Real impact of data manipulation or misunderstanding

(this page is part of my 2011 report on “Open Data: Emerging trends, issues and best practices”. Please follow that link to reach the Introduction and Table of Content, but don’t forget to also check the notes for readers! of the initial report of the same project, “Open Data, Open Society”)

The fix for the risk that data is manipulated is to not only open government data and procedures, but to simplify the latter (which eventually also greatly reduces cost) as much as possible. Abundance of occasions to secretly play with data and how they are managed is a symptom of excessive, or peak complexity: again, problems and risks with Open Data are a symptom of a [pre-existing] problem that is somewhere else.

Regardless of the real probability of data alterations before they are published, the major problem happens after. We already mentioned in the first report the fact that, while correct interpretation of public data from the majority of average citizens is absolutely critical, the current situation, even in countries with (theoretical) high alfabetization and Internet access rates, is one in which most people still lack the skills needed for such analyses. Therefore, there surely is space for both intentional manipulation of PSI and for misunderstanding it. After the publication of the first report, we’ve encountered several examples of this danger, which are reported in the rest of this paragraph.

Before describing those cases, and in spite of them, it is necessary to point out one thing. While the impact on the general public (in terms of raising interest and enhancing participation) on the Open Data activity of 2010 is been, in many cases and as of today, still minimal, it is also true that there has been no big increase in demagogy, more or less manipulated scandals and conflictual discussion caused by Open Data. There has certainly been something of this in the Cablegate but that’s not really relevant because, as we’ve already explained, what Wikileaks did is intrinsically different from Open Data. So far, negative or at least controversial reactions by manipulation and misunderstanding of Open Data haven’t happened to such a scale to justify not opening PSI.

This said, let’s look at some recent example of misunderstanding and/or manipulation based on (sometimes open) public digital data.

Nicolas Kayser-Bril mentioned a digital map of all the religious places in Russia, that shows [also] “mosques that are no longer in use, so as to convey the idea that Muslims were invading Russia."

In September 2010 the Italian National Institute of Geophysics and Vulcanology officially declared in September 2010 that they were evaluating whether to stop publishing online Italy’s seismic data, as they had been doing for years. The reason was that, following the March 2009 earthquake in Italy, the data were being used to “come to conclusions without any basis at all”, both by the press, to sell more, and by local politicians trying to hide the lack of preventive measures, like enforcing anti seismic construction codes.

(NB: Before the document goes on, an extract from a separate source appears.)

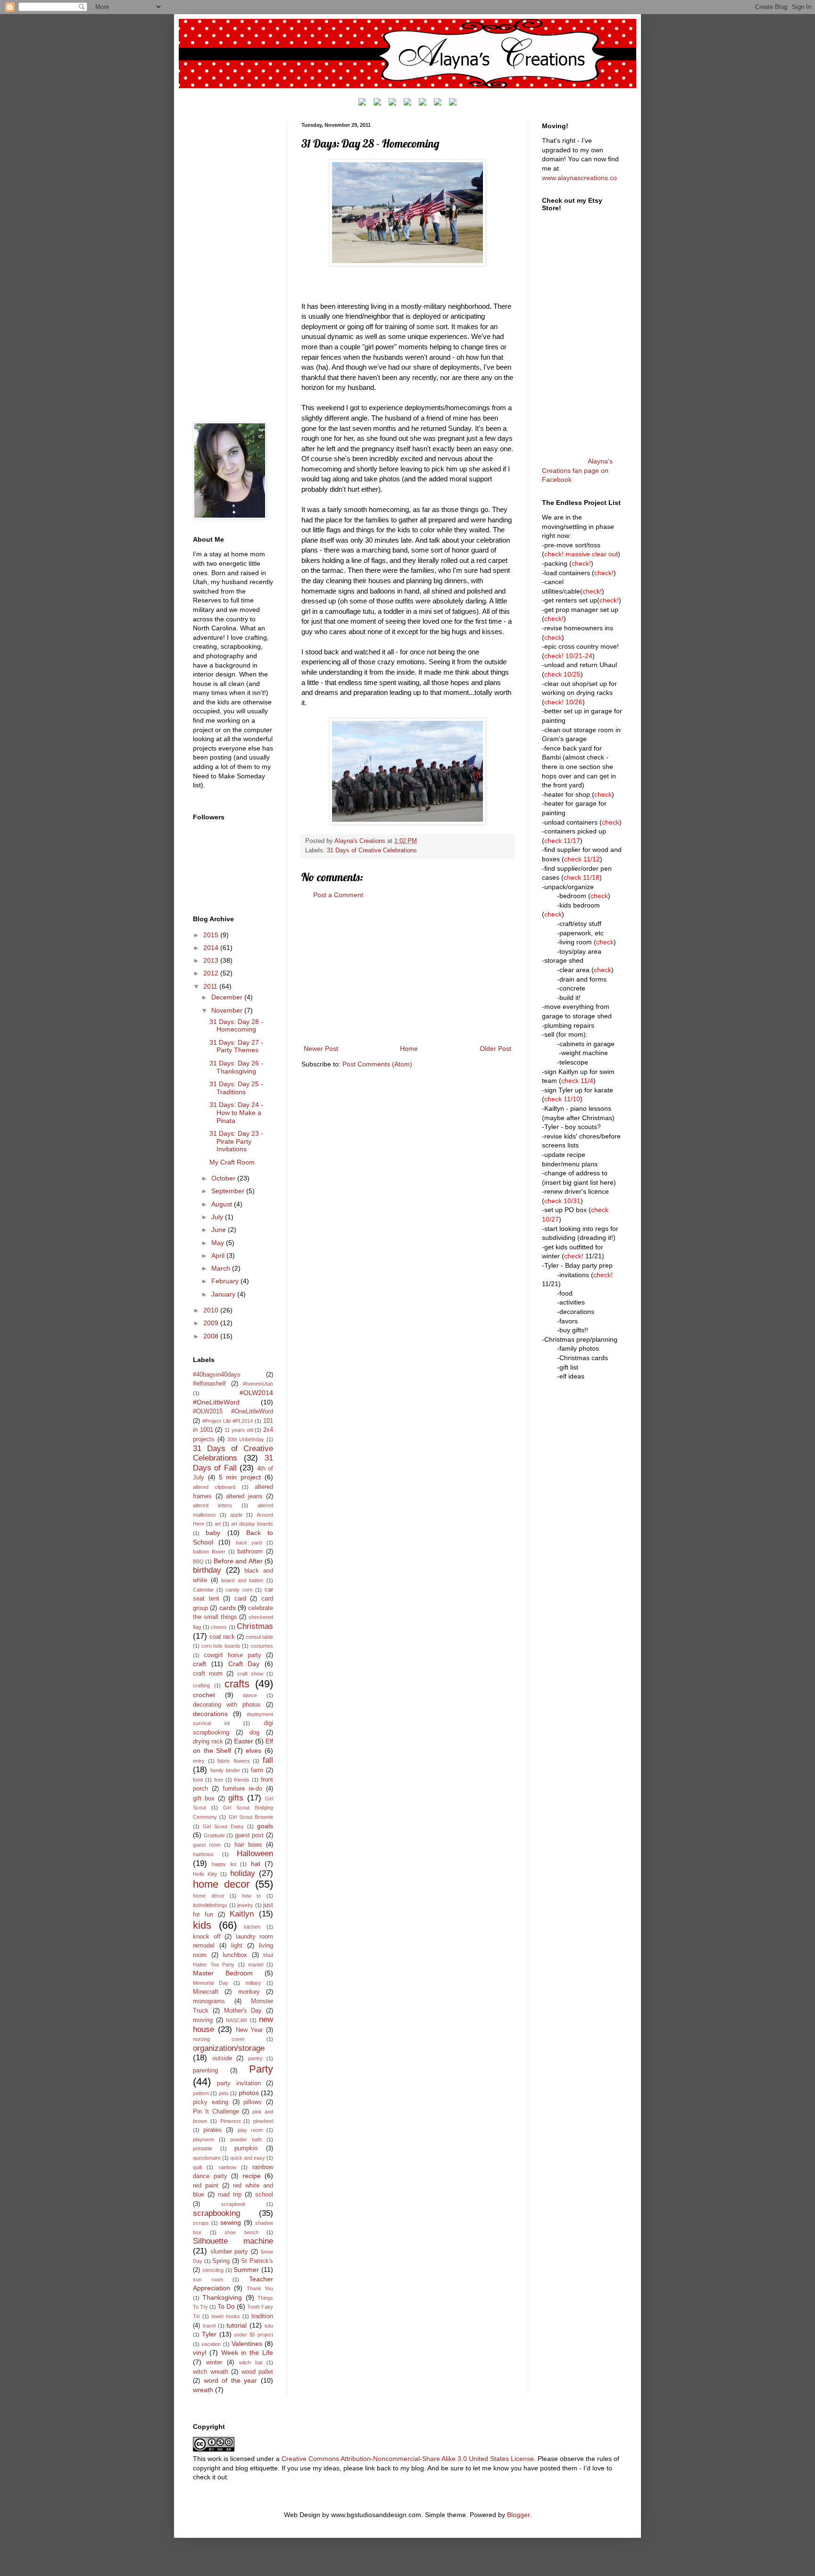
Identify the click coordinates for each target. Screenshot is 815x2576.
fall (268, 1760)
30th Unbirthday (246, 1439)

Still in Italy, Daniele Belleri runs a Milan crime mapping blog called “Il giro della Nera”, making a big effort to explain to his readers the limits of the maps he publishes, and the potential for misunderstanding if they are used without preparation, or with wrong expectations. This is a synthesis of Belleri’s explanation, also covered in other websites, that is applicable to any map-based PSI analysis and presentation, not just to crime mapping:

In general, a map is just a map, not reality. It doesn't always and necessarily provide scientific evidence. Crime maps, for example, are NOT safety maps, as most citizens would, more or less consciously, like them to be: a tool that tells them where to buy a house their according to the level of criminality in the district.
When used in that way, crime maps can give unprepared users two false impressions: the first, obvious one, is that certain areas are only criminal spaces, exclusively inhabited by criminals. The other is to encourage a purely egoistic vision of the city, where the need for safety becomes paranoia and intolerance and all that matters is to be inside some gated community. This doesn't lower crime levels at all: the only result is to increase urban segregation.

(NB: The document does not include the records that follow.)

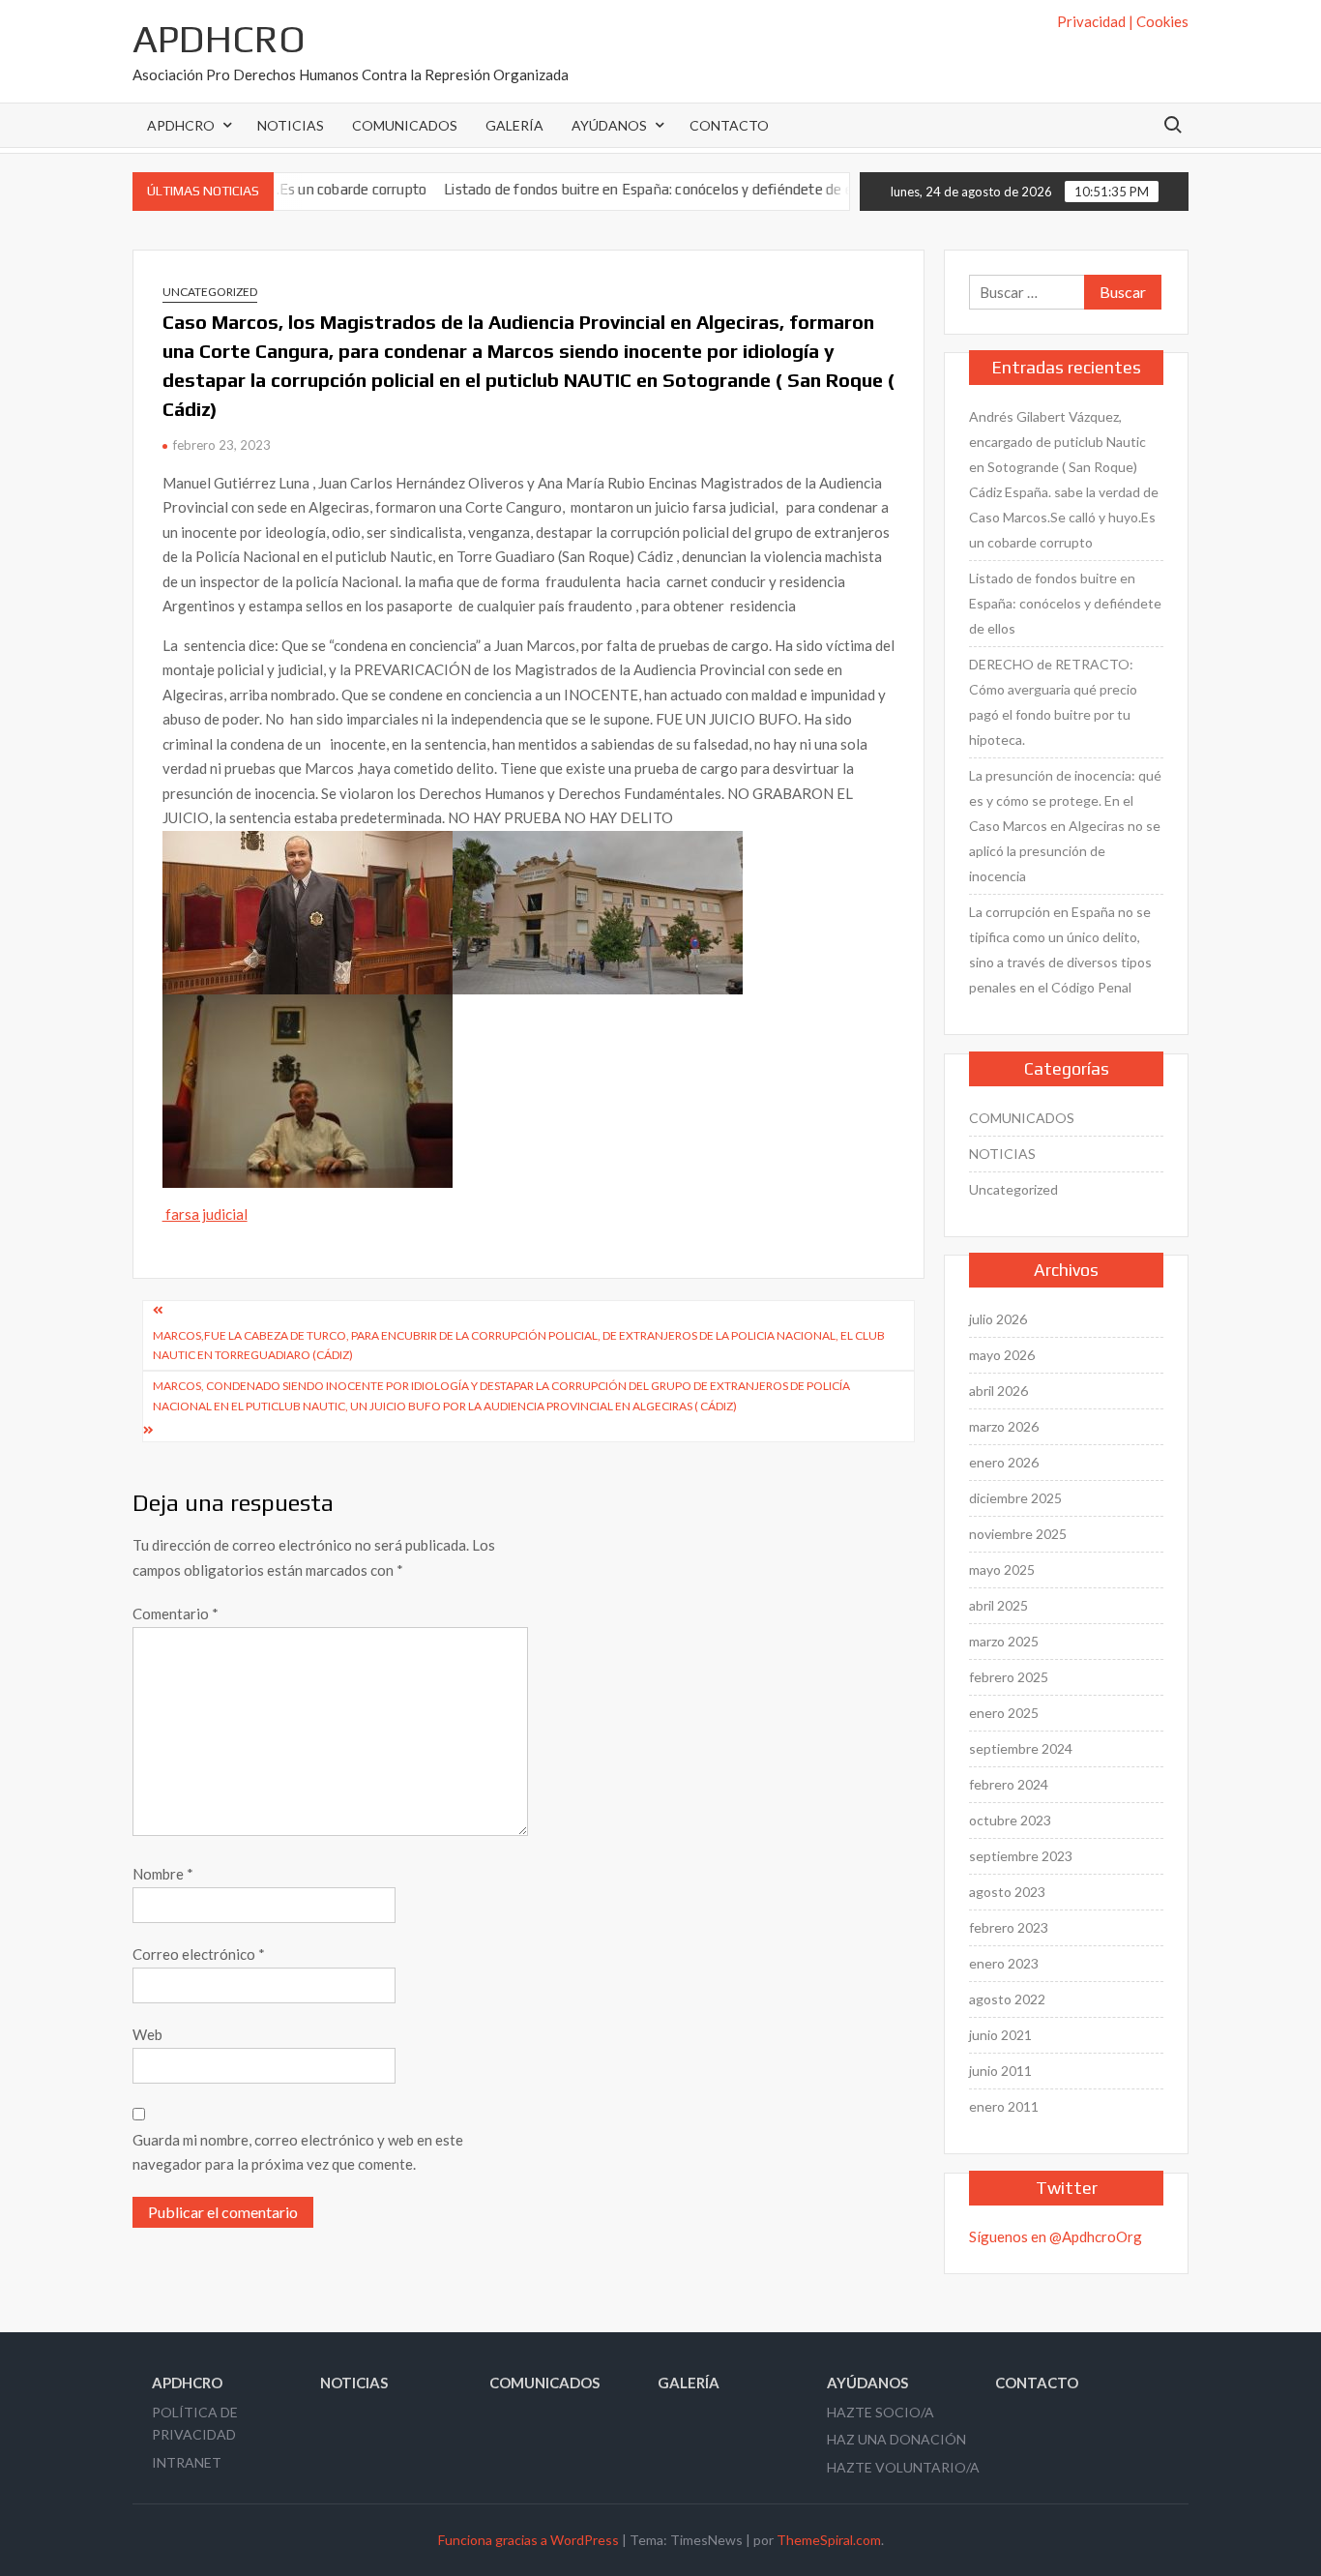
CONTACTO (729, 125)
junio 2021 (1000, 2035)
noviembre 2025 (1018, 1533)
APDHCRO (219, 38)
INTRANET (186, 2462)
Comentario (175, 1613)
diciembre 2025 (1015, 1498)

To make things worse, crime data not analyzed and explained properly don’t just contribute to strengthten egoistic attitudes and lock the urban areas that are actually the most plagued by crime into their current difficult state undefinitely. Sometimes, they may even perpetuate beliefs that are, at least in part, simply false. Of course, when those beliefs not grounded in facts already existed, open crime data can help, by finding and proving the gaps between perception of criminality and reality. Belleri, for example, notes that residents of Milan consider the outskirts of their city more dangerous than downtown Milan, while Londoners think the opposite about London… but in both cities the truth emerging from data is exactly the opposite (at least for certain categories of crime) of what their residents believe.